I am not very good at reviewing. Reading this poem reminds me of how many of poems start out...thirty or so lines long/everything spills out onto the page. Now it`s time to dig out the gold/ seperate the wheat from the chafe. Put your poem away for a few weeks, then dig it out and go after it with a vengence. Edit.Edit. Edit! You have many good lines here, but they are getting lost in verbosity. Of course, I am a minimalist. I want to get right down to the heart;dig it up and serve it on a silver platter. Sometimes, after writing thirty or so lines...the real poem arrives out of left field that includes not one line out of the original mess. It is a journey of exploration. The best advice that I can give, is to not fall in love with your words. Falkl in love with your eraser. Work on this some more. Start by cutting the lines by half. They will find you.
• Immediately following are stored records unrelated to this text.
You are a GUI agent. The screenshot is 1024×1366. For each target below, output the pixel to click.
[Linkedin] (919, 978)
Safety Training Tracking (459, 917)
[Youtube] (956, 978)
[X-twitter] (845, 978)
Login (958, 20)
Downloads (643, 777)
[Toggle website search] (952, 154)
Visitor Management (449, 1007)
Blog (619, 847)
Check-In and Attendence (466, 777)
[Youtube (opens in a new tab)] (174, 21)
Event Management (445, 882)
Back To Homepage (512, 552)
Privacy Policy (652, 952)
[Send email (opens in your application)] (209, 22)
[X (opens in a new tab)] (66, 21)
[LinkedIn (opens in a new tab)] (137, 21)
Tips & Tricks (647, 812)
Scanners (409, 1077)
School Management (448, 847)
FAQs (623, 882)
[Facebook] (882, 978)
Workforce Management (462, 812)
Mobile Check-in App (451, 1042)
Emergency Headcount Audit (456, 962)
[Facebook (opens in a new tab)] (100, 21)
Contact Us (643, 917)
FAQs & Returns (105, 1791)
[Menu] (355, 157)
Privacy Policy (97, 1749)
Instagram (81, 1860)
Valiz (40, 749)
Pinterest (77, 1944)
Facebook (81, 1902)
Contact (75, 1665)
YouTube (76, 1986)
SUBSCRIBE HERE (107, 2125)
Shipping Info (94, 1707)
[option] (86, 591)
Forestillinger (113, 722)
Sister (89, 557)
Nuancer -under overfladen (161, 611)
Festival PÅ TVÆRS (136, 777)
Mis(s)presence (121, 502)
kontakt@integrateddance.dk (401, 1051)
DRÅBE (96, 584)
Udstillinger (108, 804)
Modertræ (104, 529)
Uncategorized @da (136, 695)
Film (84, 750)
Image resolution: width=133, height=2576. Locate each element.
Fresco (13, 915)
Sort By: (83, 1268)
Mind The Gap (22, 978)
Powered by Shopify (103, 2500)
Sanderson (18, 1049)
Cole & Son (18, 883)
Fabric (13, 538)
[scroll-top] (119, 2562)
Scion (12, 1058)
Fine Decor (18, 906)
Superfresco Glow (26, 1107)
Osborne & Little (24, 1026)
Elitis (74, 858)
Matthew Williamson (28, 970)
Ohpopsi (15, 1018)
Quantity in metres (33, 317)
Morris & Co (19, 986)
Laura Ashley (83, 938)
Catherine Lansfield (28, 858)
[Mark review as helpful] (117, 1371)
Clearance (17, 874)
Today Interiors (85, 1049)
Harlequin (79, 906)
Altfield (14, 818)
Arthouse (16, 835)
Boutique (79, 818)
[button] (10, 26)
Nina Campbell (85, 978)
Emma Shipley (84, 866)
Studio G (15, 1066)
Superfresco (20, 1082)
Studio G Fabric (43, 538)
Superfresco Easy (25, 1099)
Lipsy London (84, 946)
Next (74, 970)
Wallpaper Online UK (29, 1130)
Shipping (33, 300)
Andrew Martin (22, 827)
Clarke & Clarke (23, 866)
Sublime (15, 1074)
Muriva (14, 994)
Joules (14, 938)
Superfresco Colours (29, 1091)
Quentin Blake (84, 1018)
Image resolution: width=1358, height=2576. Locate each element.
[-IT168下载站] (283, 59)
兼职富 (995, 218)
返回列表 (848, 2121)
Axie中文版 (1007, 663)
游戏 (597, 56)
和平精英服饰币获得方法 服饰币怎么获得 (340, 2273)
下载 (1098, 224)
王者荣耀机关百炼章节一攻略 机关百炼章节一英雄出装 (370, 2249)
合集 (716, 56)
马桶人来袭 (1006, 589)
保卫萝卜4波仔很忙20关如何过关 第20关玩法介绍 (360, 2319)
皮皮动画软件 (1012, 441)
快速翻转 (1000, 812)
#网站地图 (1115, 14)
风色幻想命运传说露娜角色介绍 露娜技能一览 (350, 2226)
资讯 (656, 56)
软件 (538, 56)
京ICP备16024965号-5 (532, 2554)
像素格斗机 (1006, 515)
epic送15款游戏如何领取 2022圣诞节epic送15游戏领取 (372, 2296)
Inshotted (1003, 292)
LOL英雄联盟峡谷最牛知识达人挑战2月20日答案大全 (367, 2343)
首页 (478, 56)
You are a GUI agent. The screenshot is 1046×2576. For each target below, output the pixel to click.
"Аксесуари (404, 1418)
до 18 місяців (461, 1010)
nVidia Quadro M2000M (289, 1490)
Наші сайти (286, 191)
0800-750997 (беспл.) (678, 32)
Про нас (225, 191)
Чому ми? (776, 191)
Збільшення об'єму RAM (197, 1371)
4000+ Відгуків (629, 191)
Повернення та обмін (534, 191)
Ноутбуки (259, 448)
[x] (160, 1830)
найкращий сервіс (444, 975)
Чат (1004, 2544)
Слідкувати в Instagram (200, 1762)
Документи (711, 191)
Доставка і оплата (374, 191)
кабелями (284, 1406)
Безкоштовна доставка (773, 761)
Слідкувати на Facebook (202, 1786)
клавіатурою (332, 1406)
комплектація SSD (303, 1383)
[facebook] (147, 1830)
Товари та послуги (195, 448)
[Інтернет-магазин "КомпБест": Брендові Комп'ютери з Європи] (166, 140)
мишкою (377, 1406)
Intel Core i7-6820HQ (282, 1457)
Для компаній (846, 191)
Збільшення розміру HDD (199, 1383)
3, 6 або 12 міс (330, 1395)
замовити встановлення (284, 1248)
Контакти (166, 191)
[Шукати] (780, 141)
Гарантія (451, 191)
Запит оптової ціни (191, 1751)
This is little too forced and wordy for me. The subject matter is fine, just not getting the "picture". It sounds like someone`s idea of what it is like to be homeless.
This is just a tad wordy. I often begin a poem by writing down everything that comes to me concerning the topic at hand. Then, I ask myself, "Have I presented the rose...or the whole garden." That is when the pruning begins. After the pruning, comes all that meter and rhyme stuff. This has a lot of potential. Keep writing!
Stood up! I am not quite sure what this is about, but there is good potential here. Readers are not apt to hunt around in a poem for a clue. They need to feel satisfied.
There is a lot of potential here with some hard editing. Think of poem as if it were a Bonzai tree...trim in to perfection. At present, this is a bit to cumbersome. Work on getting to the heart of the matter. When you find the heart, your words will find the beat.
You have not engaged the reader here. I can understand what you were attempting to achieve, but the form itself, was a major distraction. Form does not make a poem....a poem makes a form.